4) En Amérique Latine près de 20 millions de personnes se trouvaient en 1980 dans l'impossibilité de subvenir à leurs besoins énergétiques minimum même en surexploitant la végétation à laquelle elles ont accès: il s'agit des zones arides ou d'altitude dans la région andine et de zones particulièrement peuplées en Amérique Centrale et dans les Caraïbes. Environ 150 millions de personnes n'étaient en mesure de couvrir leurs besoins minimum que du fait de la surexploitation des ressources existantes principalement dans le resté de la région andine. Si les tendances actuelles se poursuivent, en l'an 2000 le déficit de bois de feu pourrait atteindre 135 millions de mètres cubes et concerner prés de 340 millions de personnes dans 17 pays de la région.

L'étude a souligné une fois encore la spécificité des situations, des problèmes et des solutions. Elle a conduit à distinguer une typologie des situations critiques qui fournit des éléments de réflexion sur les stratégies et les actions à mettre en oeuvre. Cette typologie montre dans les différentes catégories de situations l'importance relative des divers types d'approvisionnements: elle fournit donc des indications sur les actions à mener tout en indiquant qu'une combinaison d'actions sur les divers paramètres d'offre et de demande sera en pratique toujours nécessaire. Cette approche fait ressortir trois conclusions importantes:

1) même dans les situations où les solutions forestières semblent à la fois les plus difficiles et les moins susceptibles d'un impact énergétique majeur elles sont indispensables en raison de leurs autres fonctions productives et protectrices dans des conditions de milieu particulièrement fragiles.

2) La végétation forestière naturelle constitue sous toutes ses formes la part la plus importante de l'approvisionnement dont cependant une portion élevée n'est en fait souvent pas accessible aux populations. Un effort très sérieux devrait donc porter sur la gestion et la distribution de cet approvisionnement, en fait sur l'intégration de la dimension énergétique dans l'aménagement de ces ressources.

3) Les niveaux actuels de plantations à des fins principalement de production de bois de feu apparaissent notoirement insuffisants pour avoir un impact réel d'ici la fin du siècle. Une accélération considérable est nécessaire portant sur tous les types de plantations mais surtout sur la dissémination d'arbres dans l'espace rural: cette dernière est en effet la plus prometteuse et la plus susceptible d'avoir l'adhésion des populations qui démultipliera les efforts.

Données:

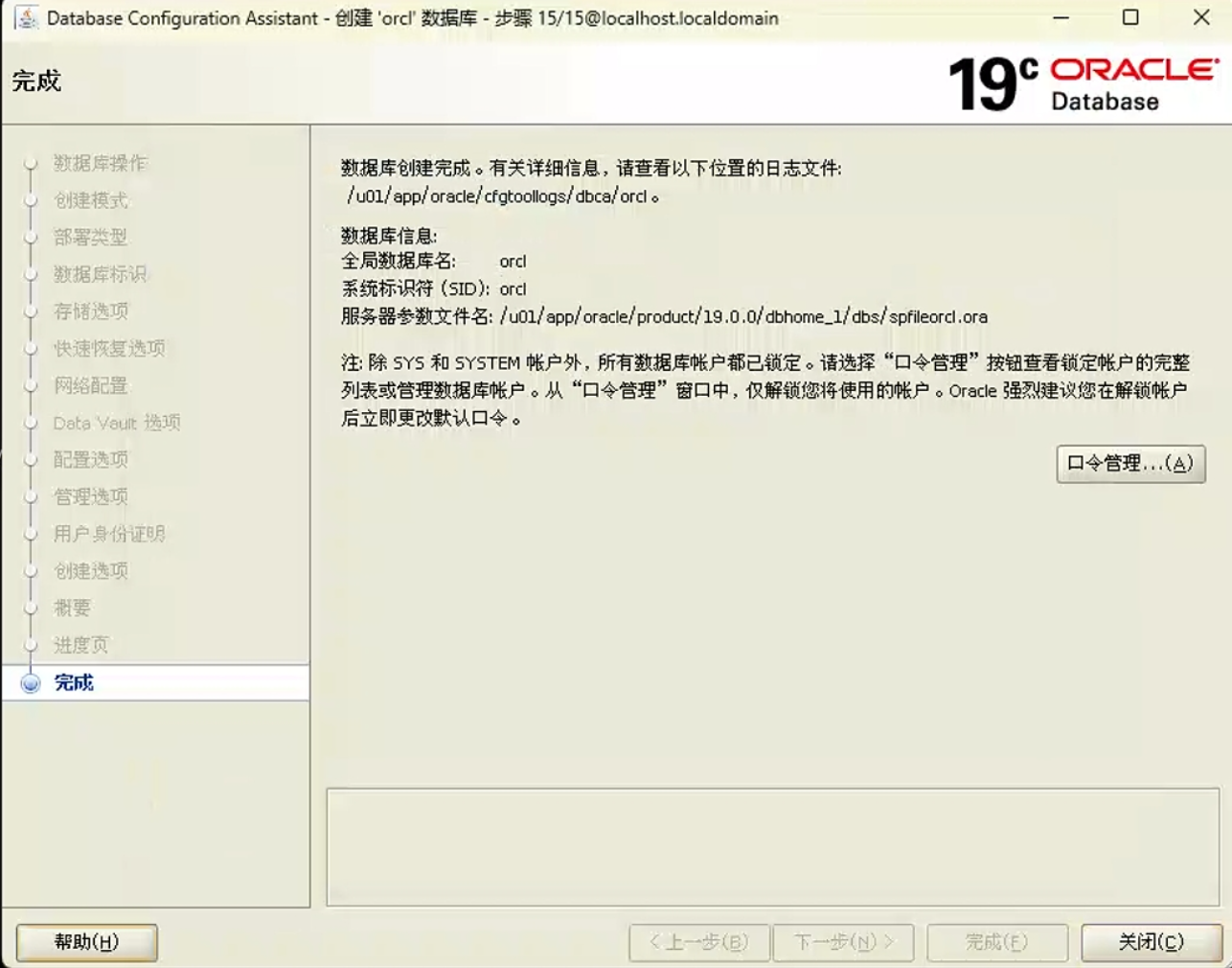Screen dimensions: 1232x968
Task: Select 用户身份证明 step in sidebar
Action: point(109,534)
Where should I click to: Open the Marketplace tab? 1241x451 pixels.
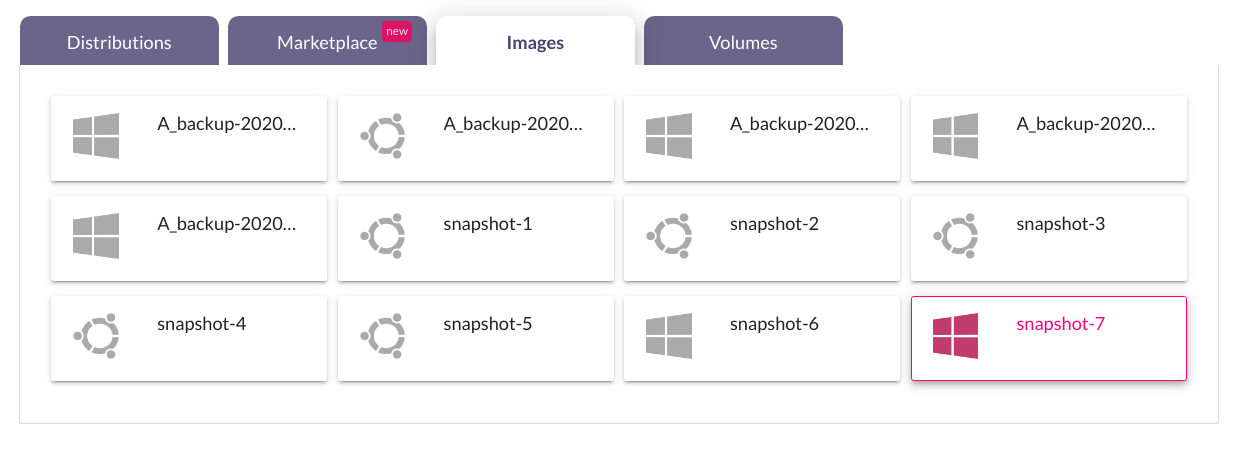(327, 42)

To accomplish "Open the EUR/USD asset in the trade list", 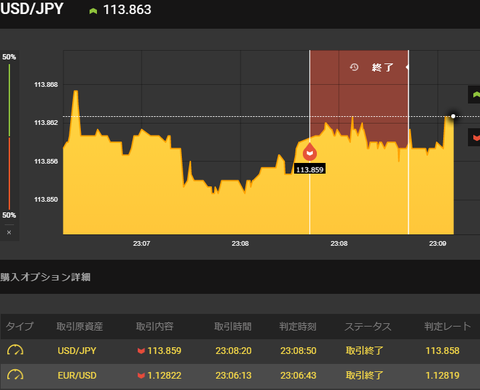I will 77,376.
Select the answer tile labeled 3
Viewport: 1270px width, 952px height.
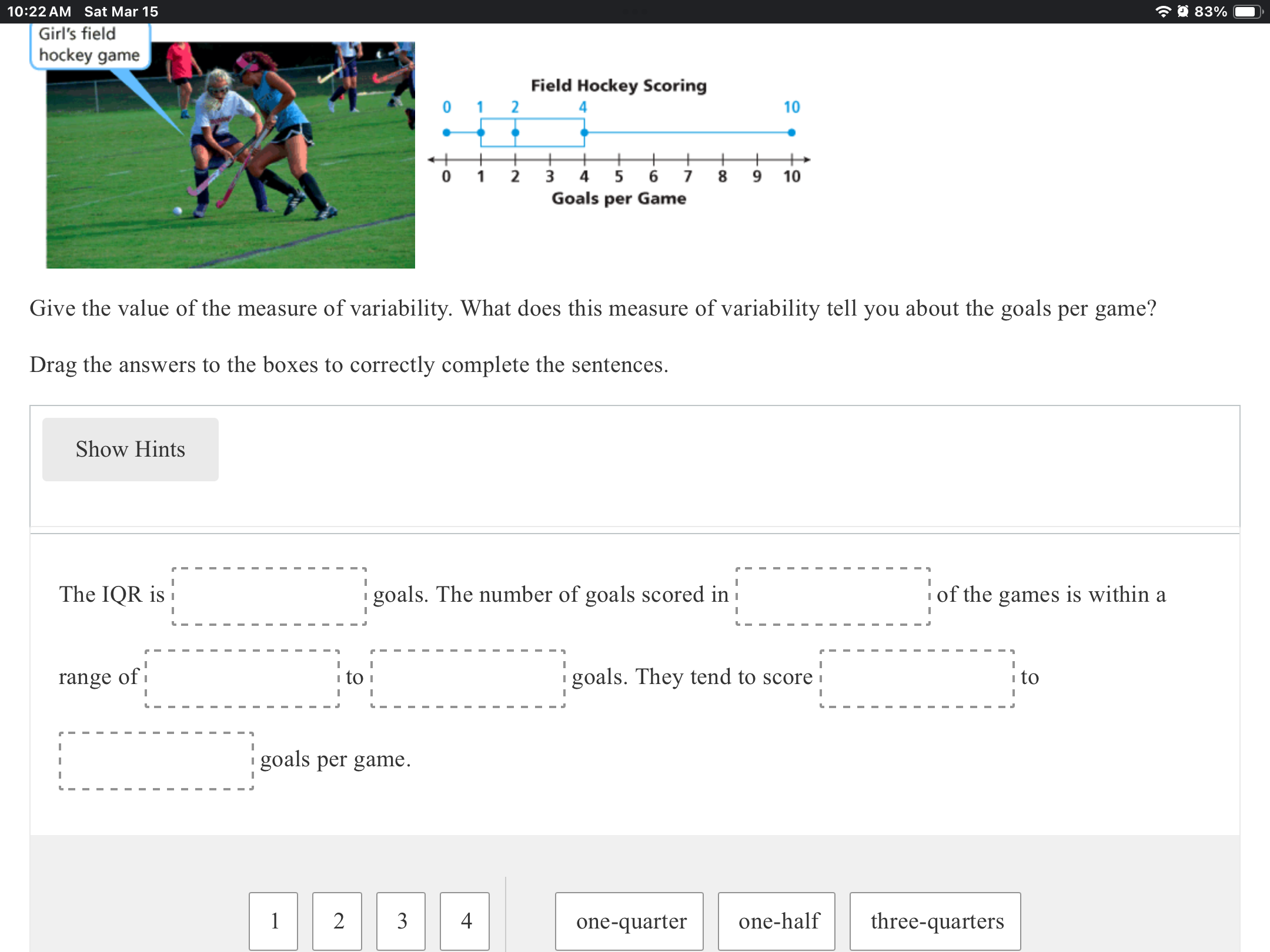tap(401, 921)
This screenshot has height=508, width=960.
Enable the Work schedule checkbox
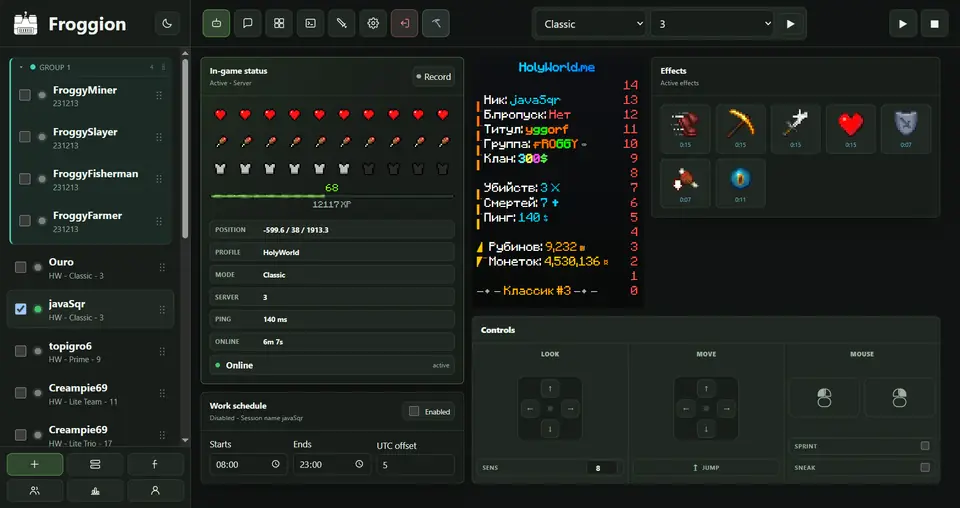pyautogui.click(x=414, y=411)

Consigne: Rédigez la suite de l'extrait consacré au déficit de bois de feu, en commençant après sa dernière phrase.

Corrigé:
Parallèlement l'étude a fait ressortir l'importance de certaines lacunes qui montrent combien le rôle énergétique de la ressource forestière a reçu une attention insuffisante dans la période récente. Ces lacunes portent en particulier sur:

1) la productivité des formations naturelles autres que les forêts denses à production principalement destinée à l'industrie: les données spécifiques concernant des formations arborées ou arbustives, sources importantes de combustible, font trop souvent défaut, ce qui limite l'évaluation des possibilités réelles d'action et par suite la réalisation d'un effort sérieux d'aménagement,

2) les surfaces effectives des plantations à des fins non industrielles sont souvent mal connues de même que leur état et leur productivité réels;

3) les quantités effectives de résidus agricoles et industriels disponibles et utilisés à des fins énergétiques en substitution ou en complément des combustibles ligneux;

4) les conditions d'accessibilité des ressources en bois de feu, légales, physiques' ou économiques, qui commandent la disponibilité réelle de combustibles ligneux pour les populations; essentiellement liées aux conditions spécifiques locales, elles semblent avoir généralement peu retenu l'attention.

Il serait particulièrement utile d'approfondir ces aspects dans la mesure où ils conditionnent une meilleure connaissance des approvisionnements en bois: de feu et une appréhension des solutions à développer. Cependant ces facteurs sont étroitement liés aux conditions locales spécifiques et ne peuvent être saisis de façon vraiment satisfaisante au niveau d'une étude globale comme celle-ci. C'est ici que cette étude doit jouer pleinement son rôle et attirer l'attention de tous ceux crue le problème concerne sur la nécessité d'accorder une attention prioritaire aux zones où des situations de déficit ont été décelées: dans ces zones les divers paramètres d'approvisionnement devraient être approfondis de façon à mieux cerner le problème et également à analyser la faisabilité de solutions appropriées. Simultanément il est indispensable de comprendre la dynamique sous-jacente à la dégradation des approvisionnements: croissance urbaine, impact de certaines tendances de l'agriculture moderne, transition du combustible ligneux de l'état de produit libre et gratuit à celui de denrée commerciale importante, effet sur l'approvisionnement énergétique de la surexploitation des ressources ligneuses à d'autres fins agricoles ou pastorales, généralisation de la production incontrôlée de charbon de bois etc...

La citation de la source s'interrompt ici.